When he arrived in post-war Britain from Budapest in the 1950s, Egon Ronay found the country in the culinary dark ages. Through his pioneering restaurant guides and by serving such dishes as paté de campagne and bouillabaisse he helped changed a nation's eating habits.

But as he prepares to relaunch the eponymous guide after an eight-year absence, Ronay has declared that some of the country's brightest young chefs have strayed too far from tradition.

In the foreword to Egon Ronay's RAC Guide to the Top 200 Restaurants in the UK, he writes: "The most striking characteristic of restaurant fare in Britain today is what I can only describe as testosterone-driven cooking.

"During the past few years there has been a remarkable proliferation of very able young British cooks, not yet out of their twenties, and the great majority seem to have a passionate and understandable urge to break through traditional culinary barriers.

"But there is another side to such revolutionary zeal. Unfortunately it sometimes looks more like hubris when the result arrives on your plate and you rush back to the menu in order to discover precisely what it was you ordered."

The broadside has been interpreted as a thinly disguised attack on Britain's most famous exponent of "molecular gastronomy", Heston Blumenthal, chef and proprietor of The Fat Duck in Bray, Berkshire.

Molecular gastronomy applies chemistry, physics and other scientific principles to the preparation of food. It enables Blumenthal to conjure such dishes as bread ice-cream, crab syrup, smoked bacon and egg ice-cream, oysters with passion fruit jelly and sorbet of sardine on toast. The phrase was coined in France and the experimental cuisine has been developed in the El Bulli restaurant of chef Ferram Adria, near Barcelona.

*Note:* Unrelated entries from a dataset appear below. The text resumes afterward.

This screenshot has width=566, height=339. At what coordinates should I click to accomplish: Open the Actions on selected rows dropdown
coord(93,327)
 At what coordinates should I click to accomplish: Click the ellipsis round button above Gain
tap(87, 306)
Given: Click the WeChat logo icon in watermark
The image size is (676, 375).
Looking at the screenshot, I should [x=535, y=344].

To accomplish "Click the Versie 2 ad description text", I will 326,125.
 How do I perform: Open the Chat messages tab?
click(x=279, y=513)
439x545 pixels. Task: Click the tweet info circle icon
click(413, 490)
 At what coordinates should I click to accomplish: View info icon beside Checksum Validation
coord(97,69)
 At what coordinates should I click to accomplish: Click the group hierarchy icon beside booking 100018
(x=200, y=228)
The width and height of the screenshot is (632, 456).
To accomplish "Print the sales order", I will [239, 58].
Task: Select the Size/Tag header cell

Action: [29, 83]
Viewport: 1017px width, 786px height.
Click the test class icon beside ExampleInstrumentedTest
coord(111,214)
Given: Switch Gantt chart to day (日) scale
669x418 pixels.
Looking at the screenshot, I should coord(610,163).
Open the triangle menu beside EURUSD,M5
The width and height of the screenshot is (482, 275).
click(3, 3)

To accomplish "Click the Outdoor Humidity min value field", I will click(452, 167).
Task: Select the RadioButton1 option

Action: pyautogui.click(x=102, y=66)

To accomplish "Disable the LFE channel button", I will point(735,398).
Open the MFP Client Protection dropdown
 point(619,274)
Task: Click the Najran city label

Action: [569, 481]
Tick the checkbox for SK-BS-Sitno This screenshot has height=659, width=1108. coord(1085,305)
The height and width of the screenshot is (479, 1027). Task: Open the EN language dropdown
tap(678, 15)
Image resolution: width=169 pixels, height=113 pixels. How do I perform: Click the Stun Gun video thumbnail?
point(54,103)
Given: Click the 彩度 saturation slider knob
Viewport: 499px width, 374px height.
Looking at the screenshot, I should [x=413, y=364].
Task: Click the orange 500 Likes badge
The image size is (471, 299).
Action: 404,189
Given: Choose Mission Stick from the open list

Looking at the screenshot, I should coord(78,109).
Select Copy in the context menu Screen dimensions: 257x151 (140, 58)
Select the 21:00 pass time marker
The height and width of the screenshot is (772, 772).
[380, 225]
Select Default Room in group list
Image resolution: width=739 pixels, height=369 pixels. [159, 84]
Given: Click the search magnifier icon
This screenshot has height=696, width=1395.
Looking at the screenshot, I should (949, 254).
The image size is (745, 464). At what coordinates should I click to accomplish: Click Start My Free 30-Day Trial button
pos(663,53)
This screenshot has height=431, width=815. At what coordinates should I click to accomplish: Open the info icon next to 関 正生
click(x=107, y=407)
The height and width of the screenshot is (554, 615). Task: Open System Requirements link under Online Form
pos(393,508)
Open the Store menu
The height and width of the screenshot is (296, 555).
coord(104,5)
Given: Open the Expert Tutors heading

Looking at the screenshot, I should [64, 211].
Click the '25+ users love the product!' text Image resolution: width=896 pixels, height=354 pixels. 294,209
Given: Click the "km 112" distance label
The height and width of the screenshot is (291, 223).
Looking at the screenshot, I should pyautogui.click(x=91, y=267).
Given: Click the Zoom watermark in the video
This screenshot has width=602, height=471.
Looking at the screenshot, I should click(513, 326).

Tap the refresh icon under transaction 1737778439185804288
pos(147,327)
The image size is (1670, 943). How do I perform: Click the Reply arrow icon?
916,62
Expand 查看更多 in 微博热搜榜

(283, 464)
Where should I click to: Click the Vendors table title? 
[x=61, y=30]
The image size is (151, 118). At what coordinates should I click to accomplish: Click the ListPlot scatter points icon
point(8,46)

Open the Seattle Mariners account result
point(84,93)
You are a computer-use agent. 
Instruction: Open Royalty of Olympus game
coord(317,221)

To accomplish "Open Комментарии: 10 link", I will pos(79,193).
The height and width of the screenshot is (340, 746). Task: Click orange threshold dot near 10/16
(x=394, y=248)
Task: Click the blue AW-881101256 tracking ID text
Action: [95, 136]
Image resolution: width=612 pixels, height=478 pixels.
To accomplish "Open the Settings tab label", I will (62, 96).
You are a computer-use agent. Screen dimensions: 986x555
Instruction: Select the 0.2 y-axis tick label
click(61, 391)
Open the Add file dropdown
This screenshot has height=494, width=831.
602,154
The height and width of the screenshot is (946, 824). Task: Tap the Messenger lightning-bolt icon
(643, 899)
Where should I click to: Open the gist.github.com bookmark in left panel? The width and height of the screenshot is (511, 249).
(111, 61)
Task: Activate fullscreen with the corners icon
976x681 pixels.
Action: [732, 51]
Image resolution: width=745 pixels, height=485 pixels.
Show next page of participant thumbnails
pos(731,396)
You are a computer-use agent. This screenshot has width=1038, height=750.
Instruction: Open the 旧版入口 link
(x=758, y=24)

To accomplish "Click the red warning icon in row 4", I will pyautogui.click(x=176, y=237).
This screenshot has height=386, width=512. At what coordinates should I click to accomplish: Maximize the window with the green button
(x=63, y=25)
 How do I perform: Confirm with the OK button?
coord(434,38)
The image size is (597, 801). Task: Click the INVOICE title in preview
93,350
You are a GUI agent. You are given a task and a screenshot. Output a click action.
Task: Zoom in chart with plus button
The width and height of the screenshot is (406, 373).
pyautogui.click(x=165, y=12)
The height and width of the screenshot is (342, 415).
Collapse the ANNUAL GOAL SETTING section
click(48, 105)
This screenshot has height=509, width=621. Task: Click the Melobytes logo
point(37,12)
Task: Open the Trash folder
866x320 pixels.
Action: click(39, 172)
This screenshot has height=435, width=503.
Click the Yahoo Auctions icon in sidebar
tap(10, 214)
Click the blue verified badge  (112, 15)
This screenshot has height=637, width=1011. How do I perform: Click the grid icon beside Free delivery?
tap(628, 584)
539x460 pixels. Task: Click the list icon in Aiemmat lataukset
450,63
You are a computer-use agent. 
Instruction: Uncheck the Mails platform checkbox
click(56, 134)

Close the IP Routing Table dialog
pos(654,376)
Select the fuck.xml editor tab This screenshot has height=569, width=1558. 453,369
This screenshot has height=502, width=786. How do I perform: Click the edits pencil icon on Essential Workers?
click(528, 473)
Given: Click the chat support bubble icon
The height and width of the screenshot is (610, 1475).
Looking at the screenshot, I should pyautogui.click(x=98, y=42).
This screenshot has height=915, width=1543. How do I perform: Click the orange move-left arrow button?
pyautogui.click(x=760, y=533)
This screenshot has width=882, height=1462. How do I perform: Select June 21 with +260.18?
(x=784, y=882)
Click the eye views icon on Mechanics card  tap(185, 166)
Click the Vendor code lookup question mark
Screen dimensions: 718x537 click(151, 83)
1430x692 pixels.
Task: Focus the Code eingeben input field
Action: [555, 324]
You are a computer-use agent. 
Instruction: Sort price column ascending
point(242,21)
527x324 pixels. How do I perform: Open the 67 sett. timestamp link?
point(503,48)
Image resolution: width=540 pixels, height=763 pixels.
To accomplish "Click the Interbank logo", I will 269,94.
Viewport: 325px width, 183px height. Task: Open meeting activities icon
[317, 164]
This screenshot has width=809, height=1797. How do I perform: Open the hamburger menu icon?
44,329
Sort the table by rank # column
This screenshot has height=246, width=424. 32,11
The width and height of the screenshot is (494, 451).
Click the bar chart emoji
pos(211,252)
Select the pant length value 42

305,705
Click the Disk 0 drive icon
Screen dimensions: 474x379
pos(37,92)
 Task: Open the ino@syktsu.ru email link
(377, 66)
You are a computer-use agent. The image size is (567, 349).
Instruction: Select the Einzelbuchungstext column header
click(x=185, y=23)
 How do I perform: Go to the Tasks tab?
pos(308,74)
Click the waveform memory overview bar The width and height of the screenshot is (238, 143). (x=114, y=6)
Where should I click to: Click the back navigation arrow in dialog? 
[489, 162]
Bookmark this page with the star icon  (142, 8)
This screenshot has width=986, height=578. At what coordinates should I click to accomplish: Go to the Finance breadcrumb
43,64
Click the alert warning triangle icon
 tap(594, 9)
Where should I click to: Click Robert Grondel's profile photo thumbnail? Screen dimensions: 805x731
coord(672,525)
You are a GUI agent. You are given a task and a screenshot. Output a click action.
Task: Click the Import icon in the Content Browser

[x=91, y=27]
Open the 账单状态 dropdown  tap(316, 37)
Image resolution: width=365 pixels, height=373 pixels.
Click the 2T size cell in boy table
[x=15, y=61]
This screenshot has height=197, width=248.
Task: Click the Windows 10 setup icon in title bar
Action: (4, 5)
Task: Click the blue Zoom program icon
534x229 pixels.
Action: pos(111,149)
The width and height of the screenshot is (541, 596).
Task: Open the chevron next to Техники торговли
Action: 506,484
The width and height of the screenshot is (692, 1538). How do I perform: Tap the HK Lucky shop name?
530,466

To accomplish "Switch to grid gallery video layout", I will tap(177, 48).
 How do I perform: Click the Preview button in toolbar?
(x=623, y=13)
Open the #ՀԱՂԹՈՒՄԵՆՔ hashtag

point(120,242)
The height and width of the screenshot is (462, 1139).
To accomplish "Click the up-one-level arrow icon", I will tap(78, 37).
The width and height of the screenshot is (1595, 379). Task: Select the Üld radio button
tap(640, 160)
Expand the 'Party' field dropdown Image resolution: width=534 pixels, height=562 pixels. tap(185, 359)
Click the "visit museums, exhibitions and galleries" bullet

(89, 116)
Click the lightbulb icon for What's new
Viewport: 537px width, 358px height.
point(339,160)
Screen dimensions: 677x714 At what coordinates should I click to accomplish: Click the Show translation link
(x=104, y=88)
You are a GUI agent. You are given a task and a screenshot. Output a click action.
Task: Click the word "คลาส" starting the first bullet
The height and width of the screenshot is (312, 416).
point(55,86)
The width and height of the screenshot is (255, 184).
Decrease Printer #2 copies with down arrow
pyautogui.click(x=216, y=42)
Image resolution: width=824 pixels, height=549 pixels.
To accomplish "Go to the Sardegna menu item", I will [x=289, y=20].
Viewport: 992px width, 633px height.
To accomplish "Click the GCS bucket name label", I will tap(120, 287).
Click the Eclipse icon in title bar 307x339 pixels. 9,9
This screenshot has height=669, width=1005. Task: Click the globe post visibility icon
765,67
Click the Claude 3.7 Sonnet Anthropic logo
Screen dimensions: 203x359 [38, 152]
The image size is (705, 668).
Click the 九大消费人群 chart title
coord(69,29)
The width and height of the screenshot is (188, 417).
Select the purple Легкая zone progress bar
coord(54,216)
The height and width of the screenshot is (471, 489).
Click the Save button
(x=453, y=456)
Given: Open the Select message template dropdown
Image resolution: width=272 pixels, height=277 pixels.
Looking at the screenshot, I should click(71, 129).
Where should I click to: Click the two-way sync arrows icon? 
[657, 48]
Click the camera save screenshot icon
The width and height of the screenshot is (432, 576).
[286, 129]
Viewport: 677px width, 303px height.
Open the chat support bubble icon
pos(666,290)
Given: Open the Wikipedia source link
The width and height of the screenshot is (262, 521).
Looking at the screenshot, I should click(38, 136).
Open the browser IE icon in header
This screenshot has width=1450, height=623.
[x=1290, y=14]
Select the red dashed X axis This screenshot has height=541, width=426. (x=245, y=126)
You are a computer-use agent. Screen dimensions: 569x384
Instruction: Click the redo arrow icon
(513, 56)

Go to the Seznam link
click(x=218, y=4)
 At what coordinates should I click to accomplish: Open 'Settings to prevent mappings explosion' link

Despite a string of accolades for The Fat Duck - including three Michelin stars - its menu drew some harsh comments from Mr Ronay's new guide. While praising some dishes, it says Mr Blumenthal "is possessed of an urge to indulge in gastronomic eccentricity".

Oliver Peyton, of the Atlantic Bar and Grill in London, said: "I sort of agree with him. The problem is that in this country, because of a lack of culinary tradition, a lot of chefs think they are greater than they are.

"It's because we don't have the same depth of knowledge of food and we don't go through the same gastronomic hurdles as France, for example. I don't think there is any harm in experimenting, but to have everybody experimenting would be grim. There's a place for experimentation but there's a place for traditional, sound cooking as well.

"Food in this country is going through a big metamorphosis. You can't have great restaurants without great farms and the farms are beginning to realise restaurants want small amounts of high-quality food. When Britain develops deeper roots to its cuisine then perhaps there will be fewer chefs who are ready and willing to take on pretensions."

But Richard Harden, editor of the Harden's guides, said: "Heston Blumenthal is the most polarising of chefs in the UK. There are sensitive and intelligent people who think he is great. There is clearly a view that someone who has been in the restaurant business for the last 50 years might be a bit reactionary.

"My view is that there are not many chefs trying to do things that are extraordinary. What strikes me is that there is a lack of experimentation and a fixed roster of foods that are considered suitable."

In the new Ronay guide, there are just three restaurants given the highest rating. Special praise went to Hibiscus in Ludlow, Shropshire, which was named Restaurant of the Year. The guide describes Claude Bosi, chef and co-owner of Hibiscus, as "one of the great cooking talents in Britain".